Du côté du Laboratoire d’intelligence artificielle de la VUB, des recherches parallèles sont menées : « Nous ne travaillons pas spécifiquement sur le traitement vidéo des images. Cependant, nous faisons des recherches révolutionnaires sur ce que l’on appelle le grounded language processing (traitement de fond du langage) », développe Johan Loeckx, professeur assistant et directeur de l’IA Lab. « C’est un domaine qui travaille sur la compréhension du langage dans un monde réel, c’est-à-dire un langage qui fait référence à des objets et à des concepts que nous pouvons percevoir. Par exemple, imaginez deux personnes assises face à face, avec une table entre les deux et un objet en arrière-plan. Une personne dira que l’objet est à gauche de la table, tandis que l’autre dira qu’il est à droite. Ces deux personnes s’accordent bien sûr sur l’état de la réalité. Mais l’on ne peut comprendre le langage sans aborder la réalité dans laquelle il est prononcé. C’est ce que nous étudions. »

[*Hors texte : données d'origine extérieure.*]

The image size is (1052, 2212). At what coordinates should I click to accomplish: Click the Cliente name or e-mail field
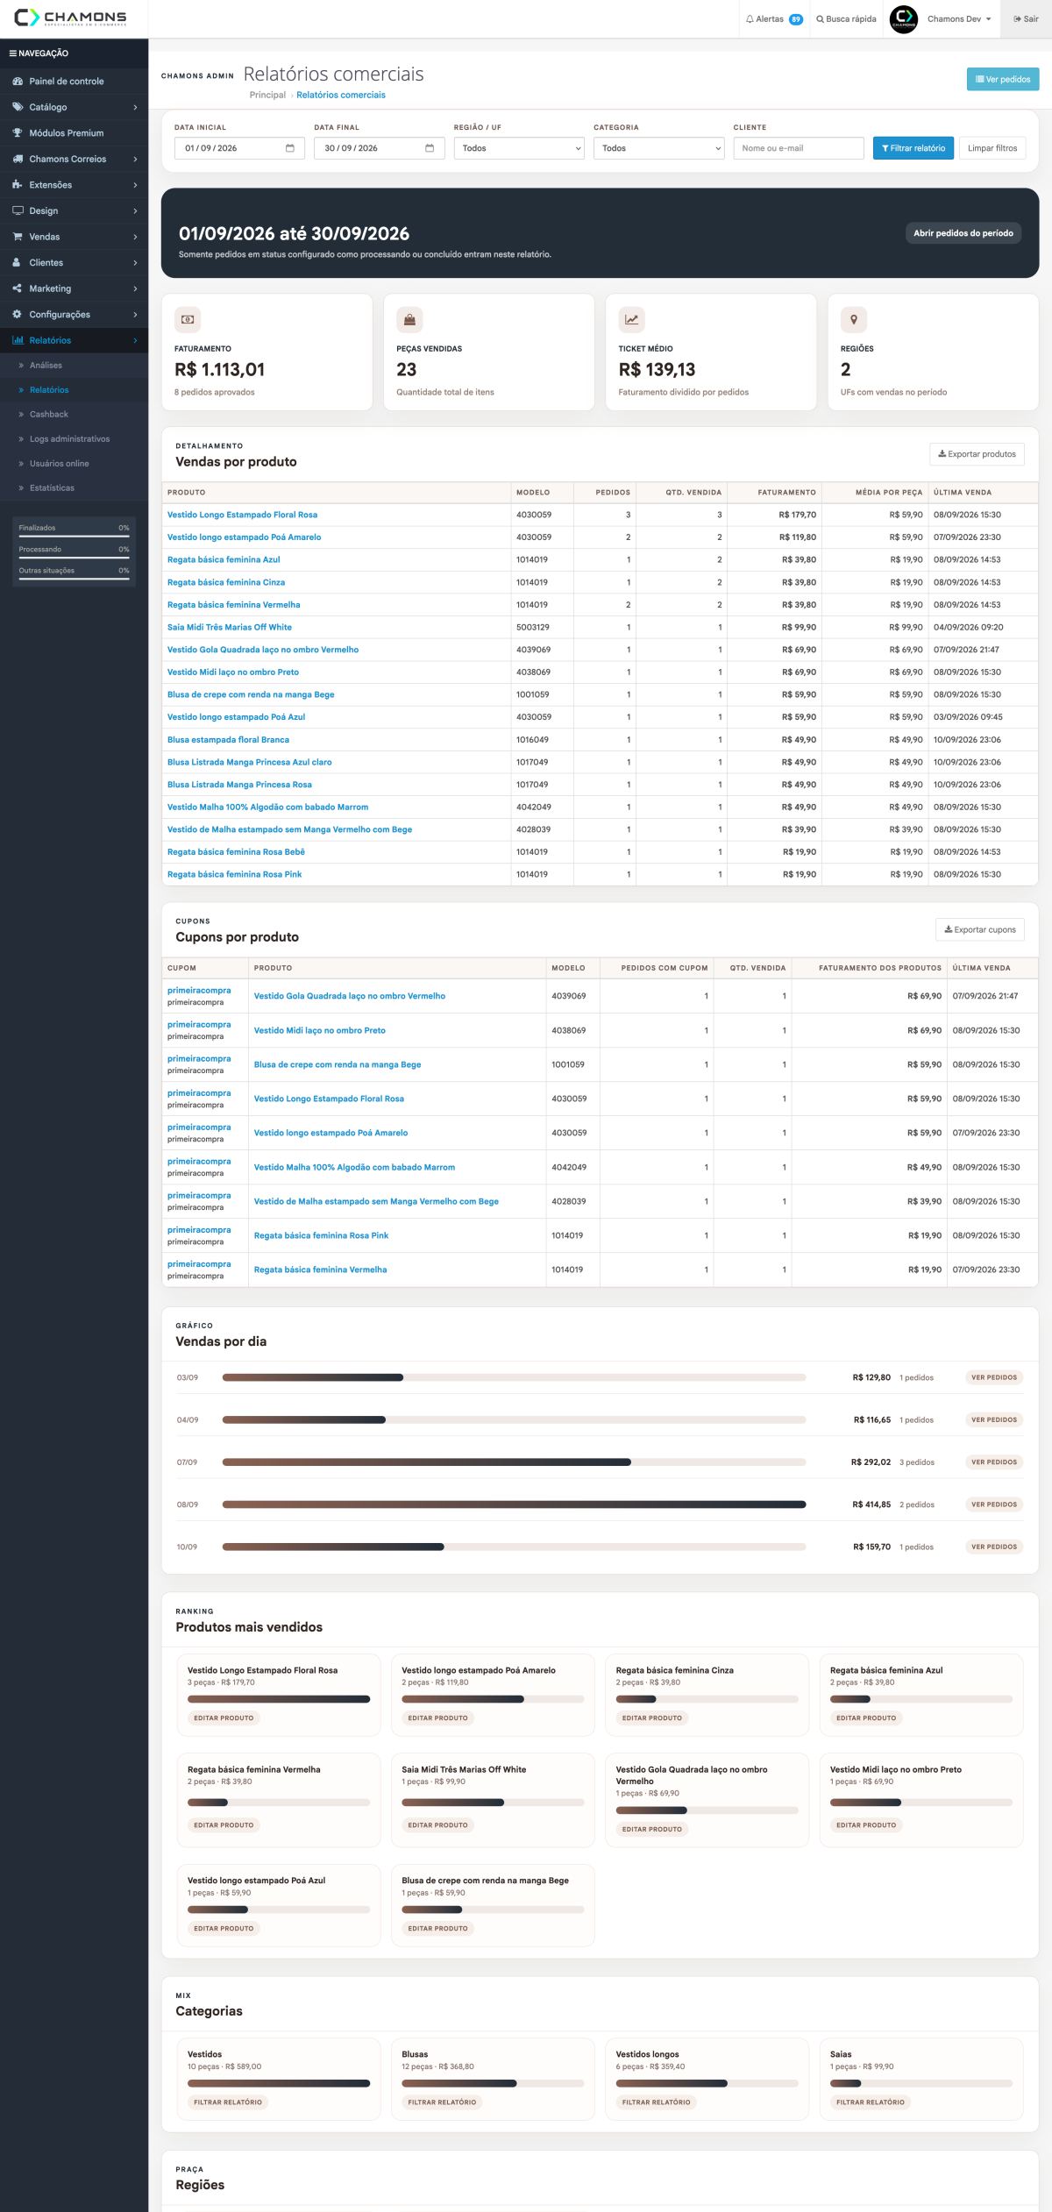[x=799, y=148]
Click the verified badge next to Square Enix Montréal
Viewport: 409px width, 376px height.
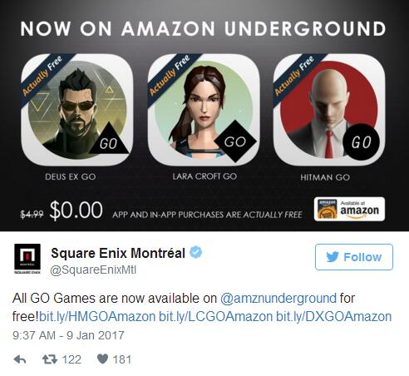click(x=196, y=252)
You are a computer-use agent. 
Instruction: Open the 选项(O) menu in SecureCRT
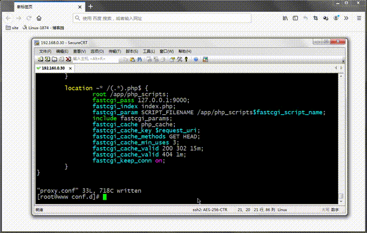pos(97,51)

Le lien avec la surveillance vidéo ? « Cette technologie – involontairement, bien entendu – permet aux applications futures d’interroger les séquences vidéo de manière beaucoup plus profonde et dynamique. C’est ce que l’on appelle, pour les images statiques, le Visual Question Answering. Il s’agit de données contenant des questions ouvertes sur les images, qui aident par exemple à restituer toutes les images où un homme et une femme marchent côte à côte. »

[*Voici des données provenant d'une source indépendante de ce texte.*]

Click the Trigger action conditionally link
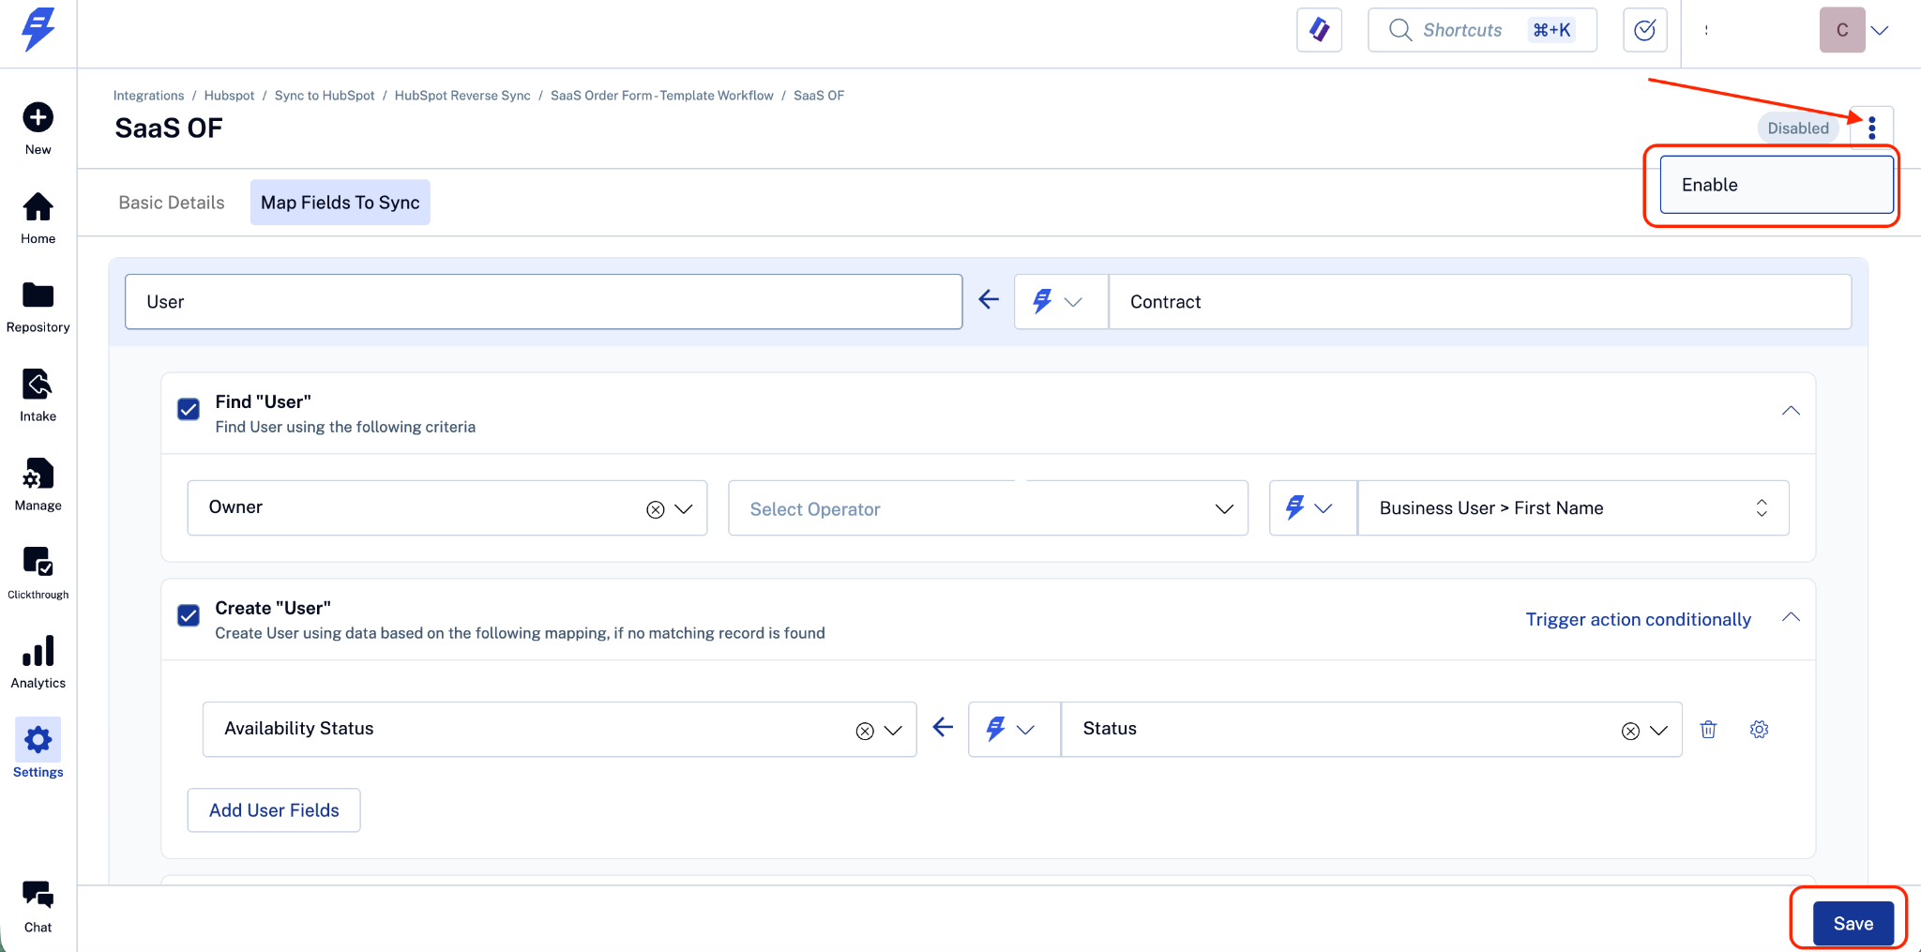 (1638, 619)
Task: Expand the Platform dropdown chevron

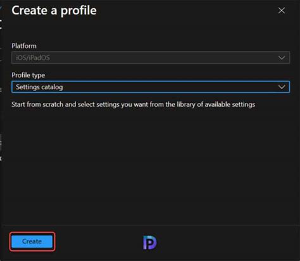Action: pyautogui.click(x=282, y=58)
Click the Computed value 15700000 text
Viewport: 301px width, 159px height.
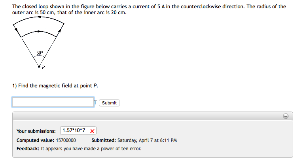pos(46,140)
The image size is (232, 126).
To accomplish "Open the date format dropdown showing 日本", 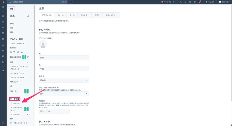I will pyautogui.click(x=64, y=94).
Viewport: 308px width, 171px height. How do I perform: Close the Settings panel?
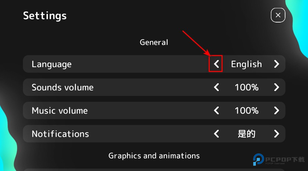278,15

La protection de la vie privée

« Ce qu’il est important de retenir », embraye John Loeckx, « c’est que les visages ne sont pas le seul moyen d’identifier les personnes. Nous cédons souvent notre identité “délibérément” en permettant à une application de partager nos informations, notre emplacement, etc. Et via la biométrie, notre démarche ou notre façon de marcher nous identifie également, mais cela reste perçu comme moins intrusif. Beaucoup de gens disent qu’ils n’ont rien à cacher, mais c’est un argument très faible, car nous parlons d’un droit à la vie privée, que – je crois – nous devons protéger. Pour cette raison, l’un des effets les plus dangereux de la vidéosurveillance, à mon avis, est l’effet “panoptique” : le phénomène selon lequel les personnes qui se savent observées commenceront à se censurer. C’est également le cas avec les réseaux sociaux. Si vous savez que vous êtes surveillé, vous vous conformerez à des normes inconnues, ce qui, par conséquent, entravera votre liberté et votre autonomisation. » Le directeur de l’IA Lab constate que l’on parle souvent de la Chine « qui veut pouvoir retrouver quelqu’un à Pékin dans les trois secondes », mais que la menace est aussi réelle au Royaume-Uni et en Belgique, « où les lois de protection de la vie privée ont été assouplies après les attentats terroristes ».


1 Alexis Dabin, « Le monde de la 5G », mis en ligne sur www.ieb.be, le 19 novem­bre 2019.

2 « L’IA permet de piloter des systèmes de vidéosurveillance à grande échelle », rubrique « Les clés de demain », contenu proposé par IBM, mis en ligne sur www.lemonde.fr.